▸ What you are asked to do
Can you carry on the forum post below about slow Nokogiri parsing from the point where it stops?

▸ Given passage
How to fix slow Nokogiri parsing

Question

I have a Rake task in my Rails app which looks into a folder for an XML file, parses it, and saves it to a database. The code works OK, but I have about 2100 files totaling 1.5GB, and processing is very slow, about 400 files in 7 hours. There are approximately 600-650 contracts in each XML file, and each contract can have 0 to n attachments. I did not paste all values, but each contract has 25 values.

To speed-up the process I use Activerecord's Import gem, so I am building an array per file and when the whole file is parsed. I do a mass import to Postgres. Only if a record is found is it directly updated and/or a new attachment inserted, but this is like 1 out of 100000 records. This helps a little, instead of doing new record per contract, but now I see that the slow part is XML parsing. Can you please look if I am doing something wrong in my parsing?

When I tried to print the arrays I am building, the slow part was until it loaded/parsed whole file and starts printing array by array. Thats why I assume the probem with speed is in parsing as Nokogiri loads the whole XML before it starts.

require 'nokogiri'
require 'pp'
require "activerecord-import/base"

ActiveRecord::Import.require_adapter('postgresql')

▸ Provided material

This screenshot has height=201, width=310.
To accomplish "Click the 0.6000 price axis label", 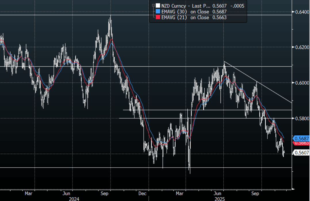I will pos(301,83).
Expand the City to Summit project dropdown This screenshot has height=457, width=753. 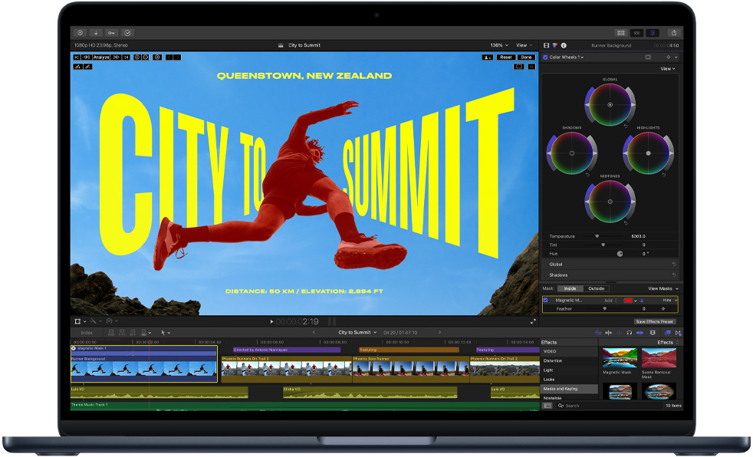coord(376,333)
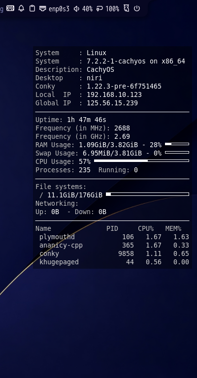Click the CPU Usage progress bar

click(x=141, y=160)
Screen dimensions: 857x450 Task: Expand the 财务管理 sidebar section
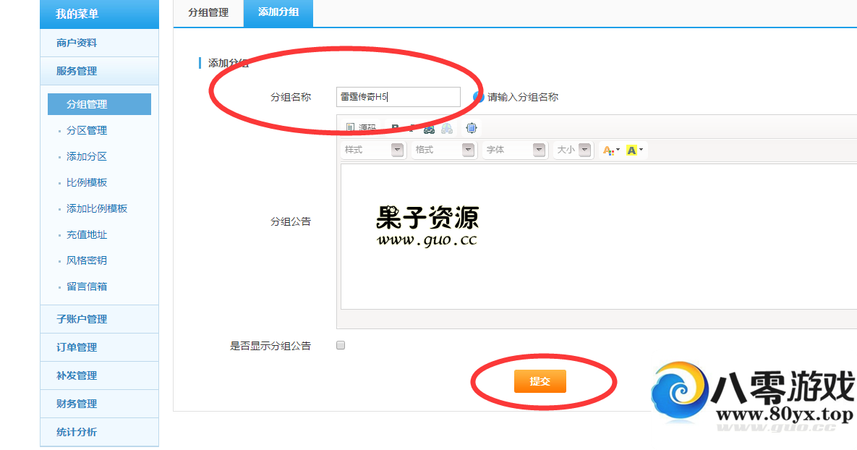[x=77, y=404]
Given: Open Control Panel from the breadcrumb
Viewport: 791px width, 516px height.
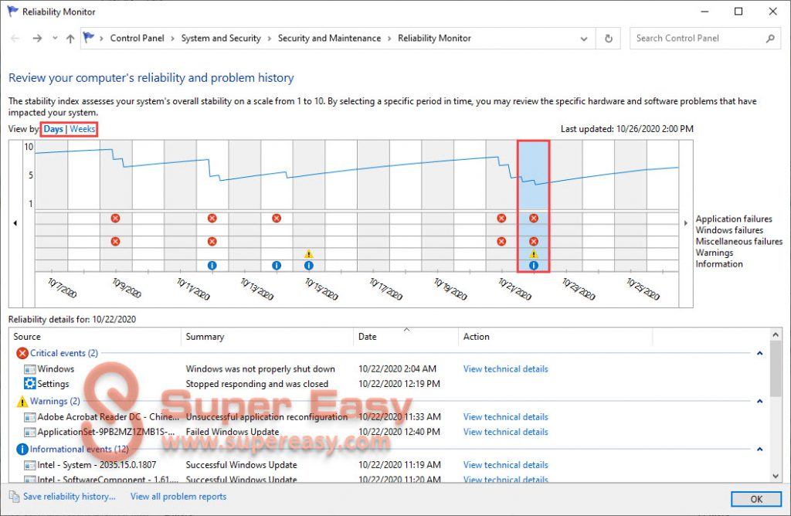Looking at the screenshot, I should [x=137, y=38].

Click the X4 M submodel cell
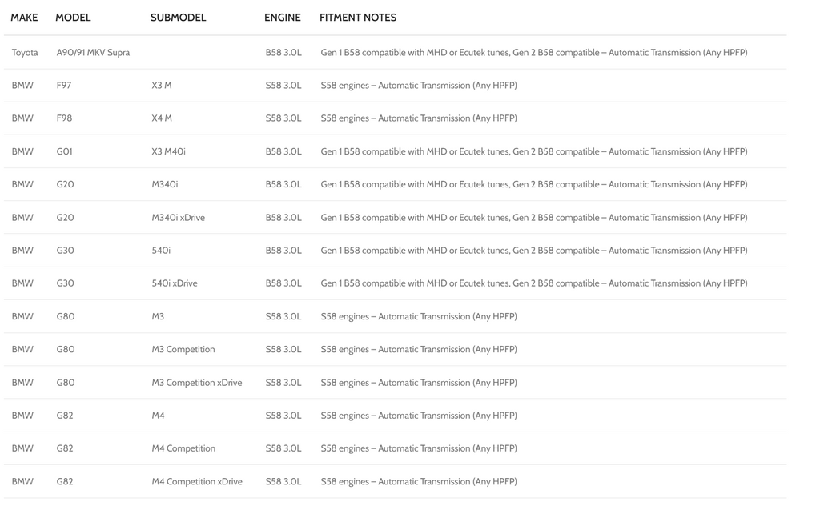click(162, 118)
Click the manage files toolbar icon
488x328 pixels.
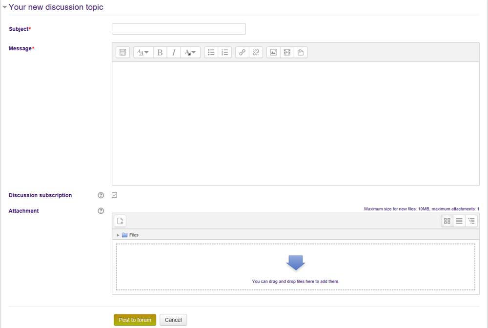click(x=301, y=52)
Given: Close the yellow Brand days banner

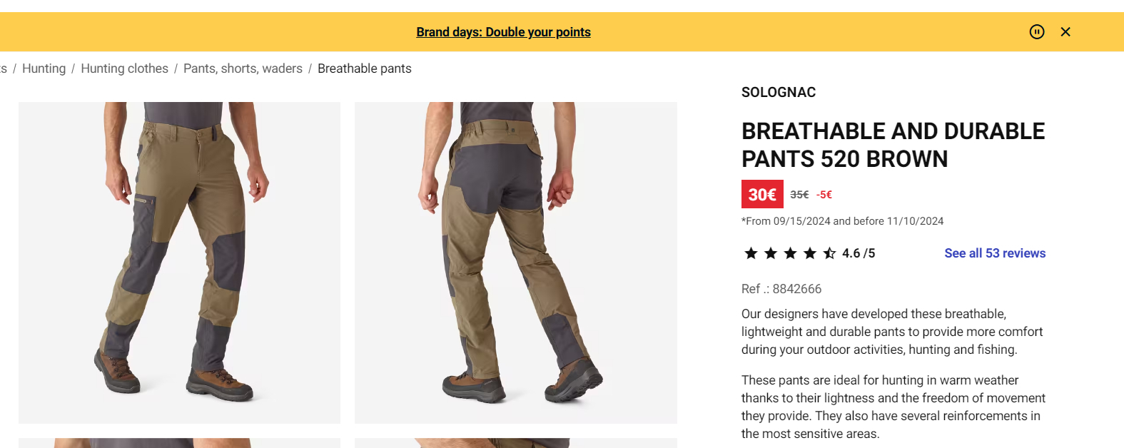Looking at the screenshot, I should point(1065,31).
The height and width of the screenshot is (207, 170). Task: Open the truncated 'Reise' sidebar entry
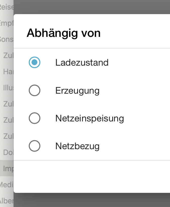(7, 7)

▸ Answer to the problem
namespace :loadcrz2 do
  desc "this task load contracts from crz xml files to DB"
  task contracts: :environment do
    actual_dir = File.dirname(__FILE__).to_s
    Dir.foreach(actual_dir+'/../../crzfiles') do |xmlfile|

        next if xmlfile == '.' or xmlfile == '..' or xmlfile == 'archive'

         page = Nokogiri::XML(open(actual_dir+"/../../crzfiles/"+xmlfile))
         puts xmlfile
         cons = page.xpath('//contracts/*')
         contractsarr = []
         @c =[]
         cons.each do |contract|
            name = contract.xpath("name").text
            crzid = contract.xpath("ID").text
            procname = contract.xpath("procname").text
            conname = contract.xpath("contractorname").text
            subject = contract.xpath("subject").text
            dateeff = contract.xpath("dateefficient").text
            valuecontract = contract.xpath("value").text

            attachments = contract.xpath('attachments/*')
            attacharray = []
            attachments.each do |attachment|
                attachid = attachment.xpath("ID").text
                attachname = attachment.xpath("name").text
                doc = attachment.xpath("document").text
                size = attachment.xpath("size").text

                arr = [attachid,attachname,doc,size]
                attacharray.push arr
            end
            @con = Crzcontract.find_by_crzid(crzid)
            if @con.nil?
                @c=Crzcontract.new(:crzname => name,:crzid => crzid,:crzprocname=>procname,:crzconname=>conname,:crzsubject=>subject,:dateeff=>dateeff,:valuecontract=>valuecontract)
            else
                @con.crzname = name
                @con.crzid = crzid
                @con.crzprocname=procname
                @con.crzconname=conname
                @con.crzsubject=subject
                @con.dateeff=dateeff
                @con.valuecontract=valuecontract
                @con.save!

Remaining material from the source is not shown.